* What is being asked *
Every record must reappear in the answer exactly as given.

* Data to examine *

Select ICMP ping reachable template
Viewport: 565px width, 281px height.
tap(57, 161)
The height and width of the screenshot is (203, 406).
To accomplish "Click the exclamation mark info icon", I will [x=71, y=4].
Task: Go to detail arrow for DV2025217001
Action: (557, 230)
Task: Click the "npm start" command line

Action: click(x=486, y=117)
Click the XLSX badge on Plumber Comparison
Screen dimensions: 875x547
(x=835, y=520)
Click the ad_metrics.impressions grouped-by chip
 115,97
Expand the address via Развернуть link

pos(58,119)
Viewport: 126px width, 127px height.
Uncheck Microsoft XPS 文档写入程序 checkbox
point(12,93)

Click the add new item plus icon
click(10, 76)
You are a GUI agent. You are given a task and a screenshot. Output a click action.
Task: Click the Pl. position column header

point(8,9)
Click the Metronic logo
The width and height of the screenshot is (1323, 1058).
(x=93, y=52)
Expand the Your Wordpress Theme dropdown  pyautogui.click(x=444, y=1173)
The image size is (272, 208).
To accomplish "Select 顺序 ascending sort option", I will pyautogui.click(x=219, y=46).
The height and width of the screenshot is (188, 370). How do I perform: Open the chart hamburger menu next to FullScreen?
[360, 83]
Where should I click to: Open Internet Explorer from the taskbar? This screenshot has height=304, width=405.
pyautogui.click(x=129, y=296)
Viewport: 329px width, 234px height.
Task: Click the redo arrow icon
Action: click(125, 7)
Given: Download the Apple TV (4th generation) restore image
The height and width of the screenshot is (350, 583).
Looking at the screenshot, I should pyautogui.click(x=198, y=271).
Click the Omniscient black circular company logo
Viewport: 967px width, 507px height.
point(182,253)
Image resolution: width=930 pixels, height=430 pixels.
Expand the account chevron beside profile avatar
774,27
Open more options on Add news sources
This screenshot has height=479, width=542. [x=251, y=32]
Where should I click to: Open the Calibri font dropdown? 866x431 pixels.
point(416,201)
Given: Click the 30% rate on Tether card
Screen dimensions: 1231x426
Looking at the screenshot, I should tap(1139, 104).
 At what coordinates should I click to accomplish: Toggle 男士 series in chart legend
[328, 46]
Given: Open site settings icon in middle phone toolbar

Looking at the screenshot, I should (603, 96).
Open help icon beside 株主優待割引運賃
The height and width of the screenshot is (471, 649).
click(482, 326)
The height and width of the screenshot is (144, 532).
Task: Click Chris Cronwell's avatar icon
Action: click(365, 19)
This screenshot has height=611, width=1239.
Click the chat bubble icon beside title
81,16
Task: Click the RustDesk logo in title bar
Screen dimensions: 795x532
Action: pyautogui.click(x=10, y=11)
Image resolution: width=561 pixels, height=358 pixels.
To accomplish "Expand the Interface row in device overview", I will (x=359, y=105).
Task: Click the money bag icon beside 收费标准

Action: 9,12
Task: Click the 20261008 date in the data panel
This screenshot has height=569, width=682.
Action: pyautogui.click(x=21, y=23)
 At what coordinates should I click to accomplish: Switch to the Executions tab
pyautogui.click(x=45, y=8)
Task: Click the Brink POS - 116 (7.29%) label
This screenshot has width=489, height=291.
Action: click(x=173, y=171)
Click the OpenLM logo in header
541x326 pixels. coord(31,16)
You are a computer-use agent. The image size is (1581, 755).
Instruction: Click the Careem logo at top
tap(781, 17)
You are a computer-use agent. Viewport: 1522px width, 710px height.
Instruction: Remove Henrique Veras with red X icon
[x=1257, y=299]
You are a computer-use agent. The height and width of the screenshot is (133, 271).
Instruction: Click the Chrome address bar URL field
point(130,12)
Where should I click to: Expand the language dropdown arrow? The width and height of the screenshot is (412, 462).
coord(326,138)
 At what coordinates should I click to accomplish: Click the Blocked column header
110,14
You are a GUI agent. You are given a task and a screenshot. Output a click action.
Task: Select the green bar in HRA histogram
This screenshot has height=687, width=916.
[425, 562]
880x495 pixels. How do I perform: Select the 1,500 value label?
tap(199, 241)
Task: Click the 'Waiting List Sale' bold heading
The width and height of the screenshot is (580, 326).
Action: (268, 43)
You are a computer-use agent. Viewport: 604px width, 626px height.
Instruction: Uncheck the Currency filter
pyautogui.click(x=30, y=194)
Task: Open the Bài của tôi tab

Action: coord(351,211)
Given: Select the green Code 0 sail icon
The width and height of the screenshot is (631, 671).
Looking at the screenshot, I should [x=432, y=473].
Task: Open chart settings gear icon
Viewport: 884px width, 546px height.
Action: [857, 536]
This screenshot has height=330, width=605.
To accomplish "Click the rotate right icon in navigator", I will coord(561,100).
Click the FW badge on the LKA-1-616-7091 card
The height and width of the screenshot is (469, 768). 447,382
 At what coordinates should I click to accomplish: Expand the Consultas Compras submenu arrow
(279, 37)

* Answer to this exercise *
Select ICMP ping reachable template
Viewport: 565px width, 281px height.
tap(57, 161)
The height and width of the screenshot is (203, 406).
To accomplish "Click the exclamation mark info icon", I will [x=71, y=4].
Task: Go to detail arrow for DV2025217001
Action: (557, 230)
Task: Click the "npm start" command line

Action: click(x=486, y=117)
Click the XLSX badge on Plumber Comparison
Screen dimensions: 875x547
(x=835, y=520)
Click the ad_metrics.impressions grouped-by chip
 115,97
Expand the address via Развернуть link

pos(58,119)
Viewport: 126px width, 127px height.
Uncheck Microsoft XPS 文档写入程序 checkbox
point(12,93)

Click the add new item plus icon
click(10, 76)
You are a GUI agent. You are given a task and a screenshot. Output a click action.
Task: Click the Pl. position column header

point(8,9)
Click the Metronic logo
The width and height of the screenshot is (1323, 1058).
(x=93, y=52)
Expand the Your Wordpress Theme dropdown  pyautogui.click(x=444, y=1173)
The image size is (272, 208).
To accomplish "Select 顺序 ascending sort option", I will pyautogui.click(x=219, y=46).
The height and width of the screenshot is (188, 370). How do I perform: Open the chart hamburger menu next to FullScreen?
[360, 83]
Where should I click to: Open Internet Explorer from the taskbar? This screenshot has height=304, width=405.
pyautogui.click(x=129, y=296)
Viewport: 329px width, 234px height.
Task: Click the redo arrow icon
Action: click(125, 7)
Given: Download the Apple TV (4th generation) restore image
The height and width of the screenshot is (350, 583).
Looking at the screenshot, I should pyautogui.click(x=198, y=271).
Click the Omniscient black circular company logo
Viewport: 967px width, 507px height.
point(182,253)
Image resolution: width=930 pixels, height=430 pixels.
Expand the account chevron beside profile avatar
774,27
Open more options on Add news sources
This screenshot has height=479, width=542. [x=251, y=32]
Where should I click to: Open the Calibri font dropdown? 866x431 pixels.
point(416,201)
Given: Click the 30% rate on Tether card
Screen dimensions: 1231x426
Looking at the screenshot, I should tap(1139, 104).
 At what coordinates should I click to accomplish: Toggle 男士 series in chart legend
[328, 46]
Given: Open site settings icon in middle phone toolbar

Looking at the screenshot, I should (603, 96).
Open help icon beside 株主優待割引運賃
The height and width of the screenshot is (471, 649).
click(482, 326)
The height and width of the screenshot is (144, 532).
Task: Click Chris Cronwell's avatar icon
Action: click(365, 19)
This screenshot has height=611, width=1239.
Click the chat bubble icon beside title
81,16
Task: Click the RustDesk logo in title bar
Screen dimensions: 795x532
Action: pyautogui.click(x=10, y=11)
Image resolution: width=561 pixels, height=358 pixels.
To accomplish "Expand the Interface row in device overview", I will (x=359, y=105).
Task: Click the money bag icon beside 收费标准

Action: 9,12
Task: Click the 20261008 date in the data panel
This screenshot has height=569, width=682.
Action: pyautogui.click(x=21, y=23)
 At what coordinates should I click to accomplish: Switch to the Executions tab
pyautogui.click(x=45, y=8)
Task: Click the Brink POS - 116 (7.29%) label
This screenshot has width=489, height=291.
Action: click(x=173, y=171)
Click the OpenLM logo in header
541x326 pixels. coord(31,16)
You are a computer-use agent. The image size is (1581, 755).
Instruction: Click the Careem logo at top
tap(781, 17)
You are a computer-use agent. Viewport: 1522px width, 710px height.
Instruction: Remove Henrique Veras with red X icon
[x=1257, y=299]
You are a computer-use agent. The height and width of the screenshot is (133, 271).
Instruction: Click the Chrome address bar URL field
point(130,12)
Where should I click to: Expand the language dropdown arrow? The width and height of the screenshot is (412, 462).
coord(326,138)
 At what coordinates should I click to accomplish: Click the Blocked column header
110,14
You are a GUI agent. You are given a task and a screenshot. Output a click action.
Task: Select the green bar in HRA histogram
This screenshot has height=687, width=916.
[425, 562]
880x495 pixels. How do I perform: Select the 1,500 value label?
tap(199, 241)
Task: Click the 'Waiting List Sale' bold heading
The width and height of the screenshot is (580, 326).
Action: (268, 43)
You are a computer-use agent. Viewport: 604px width, 626px height.
Instruction: Uncheck the Currency filter
pyautogui.click(x=30, y=194)
Task: Open the Bài của tôi tab

Action: coord(351,211)
Given: Select the green Code 0 sail icon
The width and height of the screenshot is (631, 671).
Looking at the screenshot, I should [x=432, y=473].
Task: Open chart settings gear icon
Viewport: 884px width, 546px height.
Action: [857, 536]
This screenshot has height=330, width=605.
To accomplish "Click the rotate right icon in navigator", I will coord(561,100).
Click the FW badge on the LKA-1-616-7091 card
The height and width of the screenshot is (469, 768). 447,382
 At what coordinates should I click to accomplish: Expand the Consultas Compras submenu arrow
(279, 37)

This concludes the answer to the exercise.